The Virginia Senate, especially, saw its tradition of cordiality swept aside as Democrats found themselves in a slim majority for the first time in about a decade, and Republicans, unaccustomed to being the minority, became increasingly combative.
The rift became more apparent when the Senate Finance Committee, which historically introduces its version of the budget with a unanimous vote, instead broke on party lines as its Republican members protested new spending. The ensuing fight on the floor led Sen.

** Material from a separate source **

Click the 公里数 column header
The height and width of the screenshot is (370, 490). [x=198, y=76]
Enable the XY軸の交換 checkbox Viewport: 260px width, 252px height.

Ed Houck, D-Spotsylvania, to say he felt “sucker-punched” by the breakdown.
The policy changes that emerged from the two-month grinder include few definitive victories for either house or party.
Little substantive change to immigration enforcement, a top Republican priority, survived the Senate. And Democratic initiatives on property tax relief, legislative redistricting, a restaurant smoking ban and closing the so-called gun-show “loophole” on background checks were blocked.
“Those are the four areas where I really hoped to get legislation passed and did not,” Kaine said Thursday. “All were tough, all [we] knew, ‘hey this is going to be a heavy lift, but this is the year to give it a try.’ ”
By the session’s end, neither party was able to produce an acceptable transportation funding plan to replace a set of regional taxes struck down by the Supreme Court. Both sides agreed, however, on abolishing the hated “abuser fees” on bad or dangerous drivers.
Kaine hailed the passage of his consumer protection and sexual violence bills, among others, as well as the agreement to pump an additional $1 billion into education funding.
The governor also pointed to the mental health reforms spurred by the April 16 Virginia Tech massacre, when a mentally ill Tech student shot and killed 32 students and faculty. The Republican-led House and Senate had very little public disagreement on the proposed $42 million in new spending and accompanying reforms, which established some new standards for treatment and commitment.
Lawmakers also pushed through an overhaul of the state’s payday lending laws, which were called the most restrictive in the nation.